People in poverty are further impoverished by predatory lenders and other financial parasites that feed on those without sufficient access to capital to protect against predation.
Poor people pay more in interest rates than wealthy borrowers do and they also pay more for banking services and in banking fees.
Michael W. Hudson's book examines this type of predation upon the poor:
The Monster: How a Gang of Predatory Lenders and Wall Street Bankers Fleeced America--and Spawned a Global Crisis (2011). http://www.amazon.com/Monster-Predatory-Lenders-Bankers-America--/dp/031261053X/ref=sr_1_2?ie=UTF8&qid=1323266692&sr=8-2
Joshua Holland has also written about this
type of corporate predation.
5 Ways Corporate Scavengers Are Making Big
Money Off Our Economic Pain: Big business has found a number of ways to profit from the
economic suffering on 'Main Street.' February 12, 2011 http://www.alternet.org/story/149892/5_ways_corporate_scavengers_are_making_big_money_off_our_economic_pain/
Holland describes credit cards with interest rates of 79.9%!
Most recently, Pat Garofalo describes the bitter double-standard that applies to lending in our country. Big banks received almost 8 trillion in assets from the US Federal Reserve at little to no interest.
Some of these big banks are now using these assets as reserves for predatory lending.
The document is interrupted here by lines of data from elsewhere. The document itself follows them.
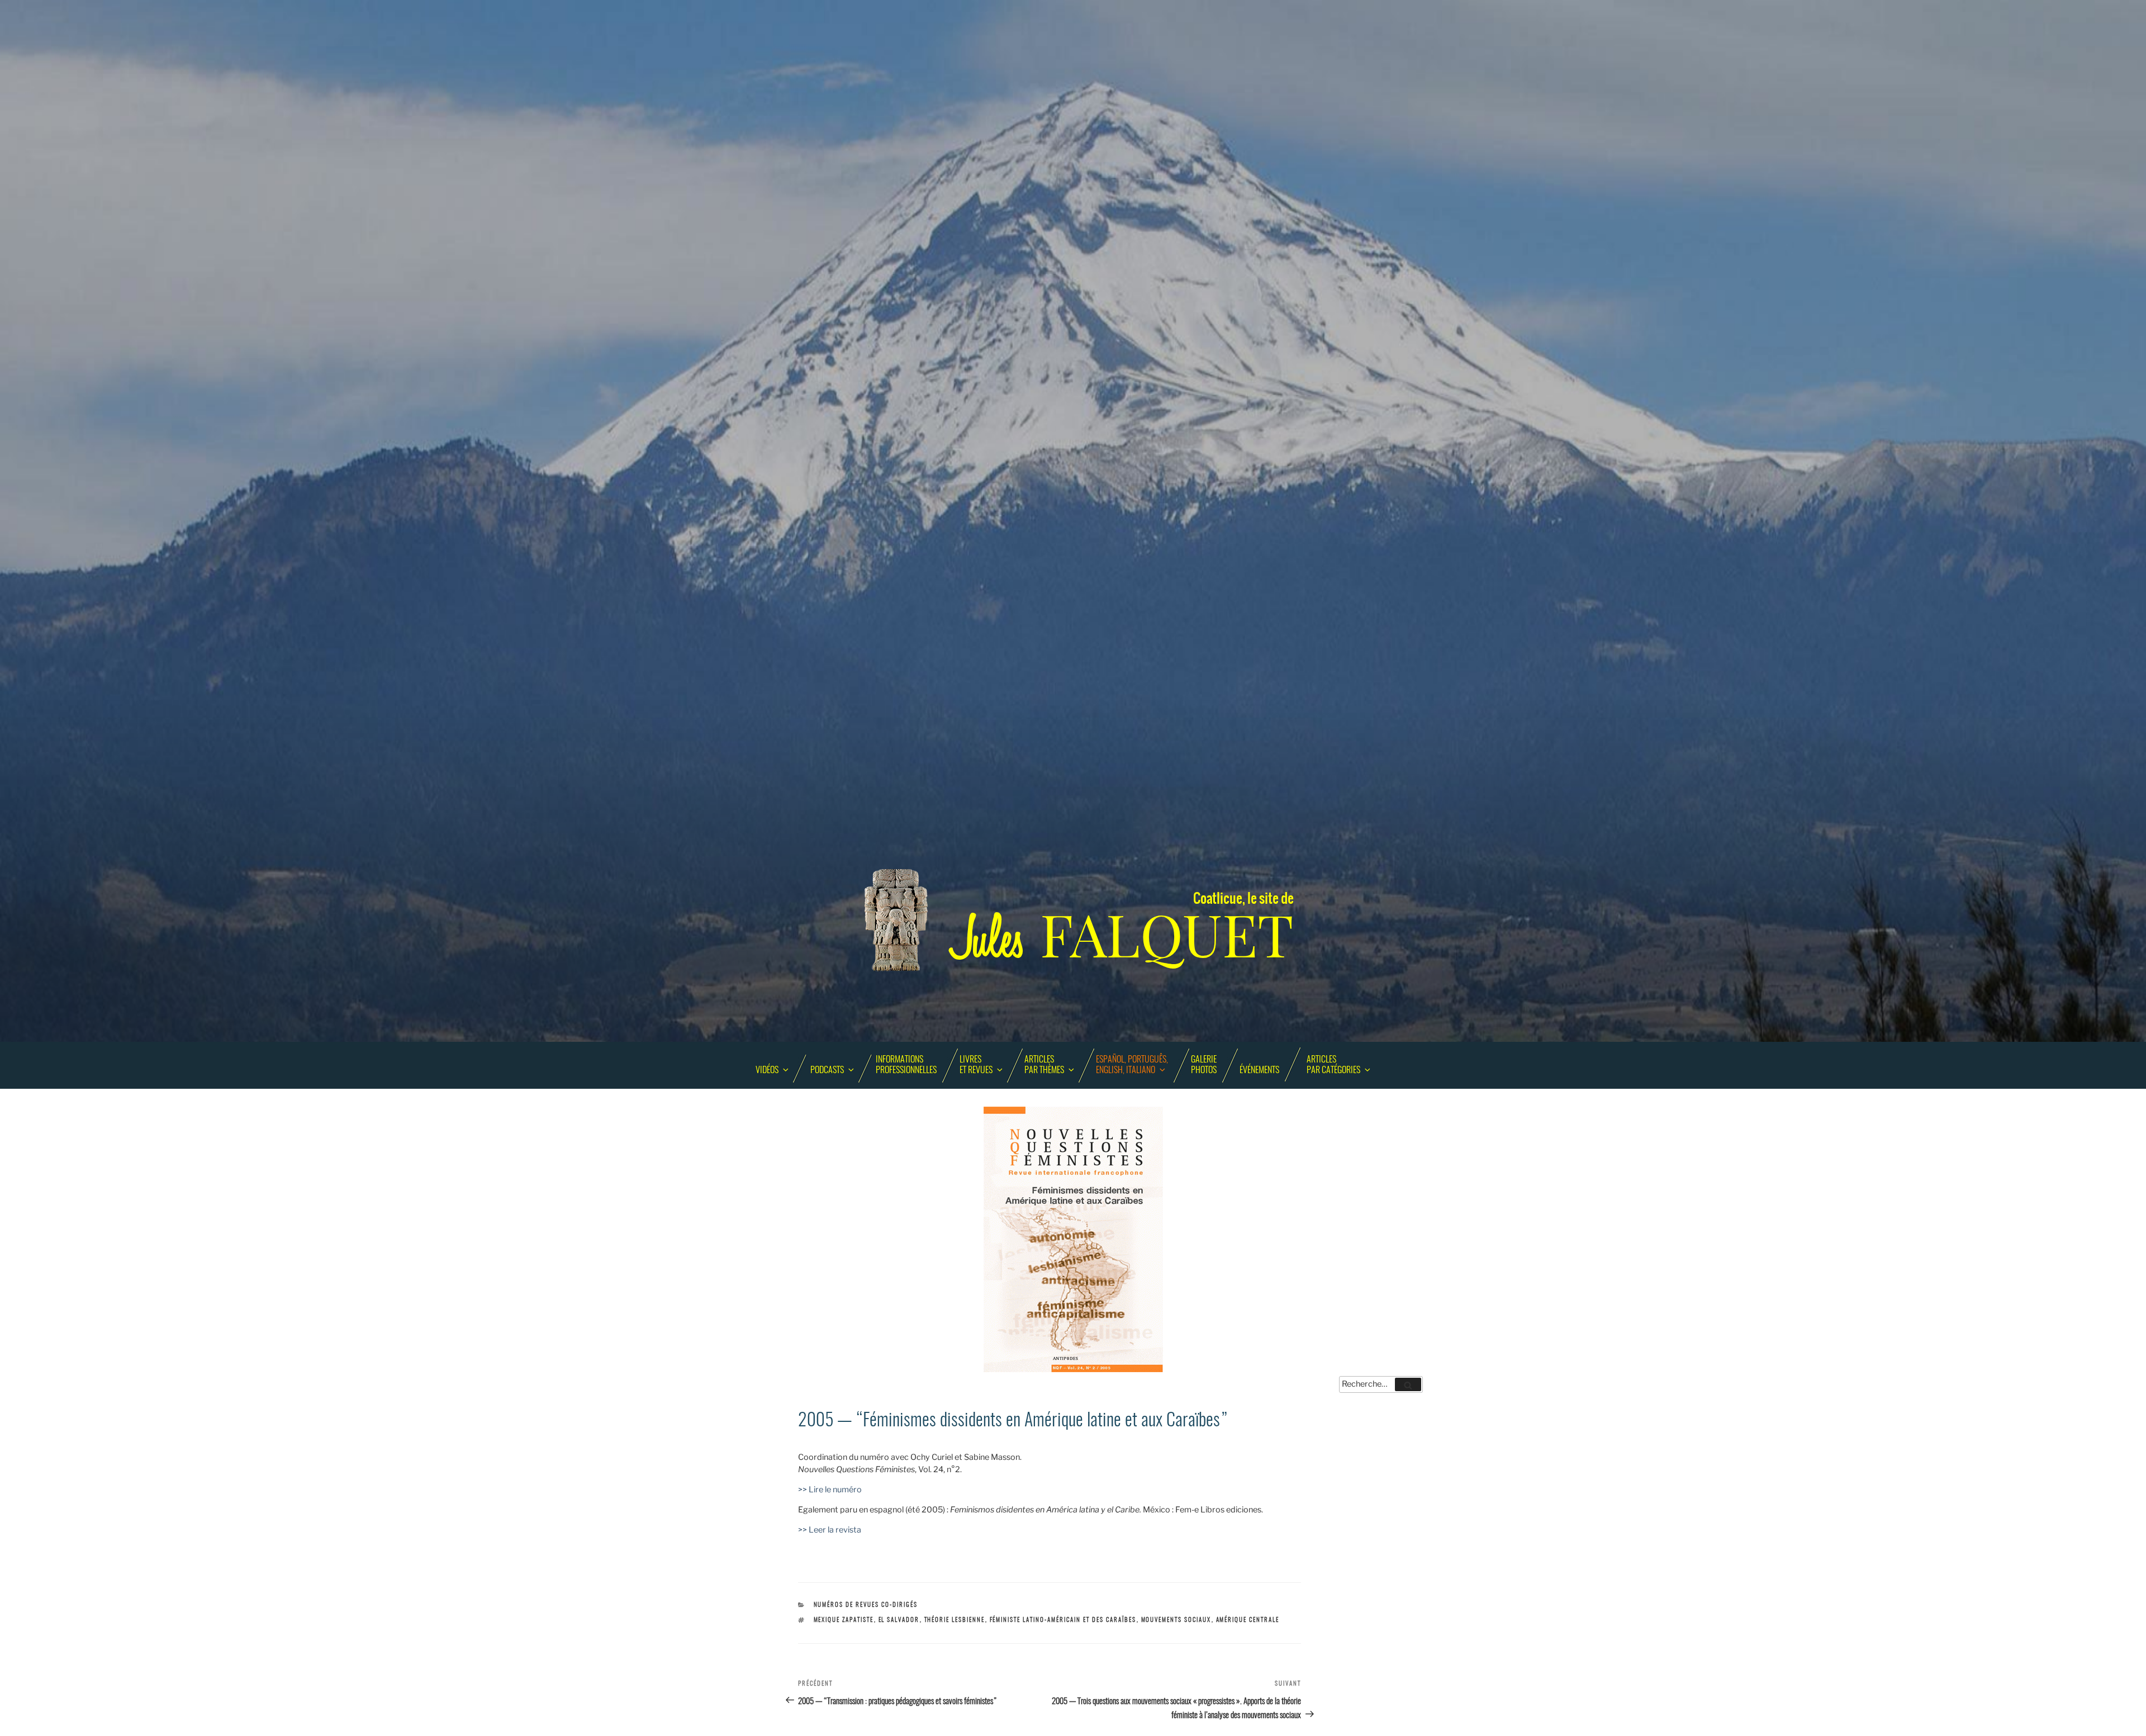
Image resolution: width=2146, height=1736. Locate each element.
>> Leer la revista (830, 1530)
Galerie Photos (1204, 1065)
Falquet (1123, 936)
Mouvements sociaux (1176, 1620)
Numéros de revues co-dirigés (866, 1605)
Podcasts (827, 1070)
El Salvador (899, 1620)
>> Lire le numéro (830, 1489)
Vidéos (767, 1070)
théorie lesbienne (954, 1620)
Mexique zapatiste (844, 1620)
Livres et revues (976, 1065)
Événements (1259, 1070)
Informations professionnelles (906, 1065)
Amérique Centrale (1248, 1620)
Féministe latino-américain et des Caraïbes (1063, 1620)
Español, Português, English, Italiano (1132, 1065)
Big Banks Finance Billions in Predatory Payday Lending
byy Pat Garofalo, ThinkProgress 06
December 11
[excerpted] "One
of the more pernicious forms of predatory lending is payday lending, which
involves firms giving usually low-income workers very short-term, high-interest
loans in order to help them pay for necessities until they receive their next
paycheck. While this may sound like a valuable service, the interest rates on
the loans are so high that many borrowers get caught in a cycle in which
they're constantly taking out new loans to cover the new bills that they can no
longer afford, due to having paid back the last loan.
"In fact, the Center for Responsible
Lending has found 76 percent of payday loan volume
(and $3.5 billion in annual fees) is due to "churning," which is
repeat borrowing by customers who paid off their loan, but because of the
interest, require another loan before their next paycheck. And according to
Credit Slips' Nathalie Martin, a professor at the University of New Mexico, the nation's biggest
banks are, in a big way, financing this predatory lending:
"- Major banks provide over $1.5 Billion in credit available
to fund major payday lending companies. -The major banks funding payday lending include Wells
Fargo, Bank of America, US Bank, JP Morgan Bank, and National City (PNC
Financial Services Group)…
…lf of these above mentioned
banks received TARP bailout funds in 2008-09 and have benefited from accessing
capital at exceptionally low interest rates from the Federal Reserve...."
Majia Here: Just another reason why the US is a plutonomy, rather than a democracy.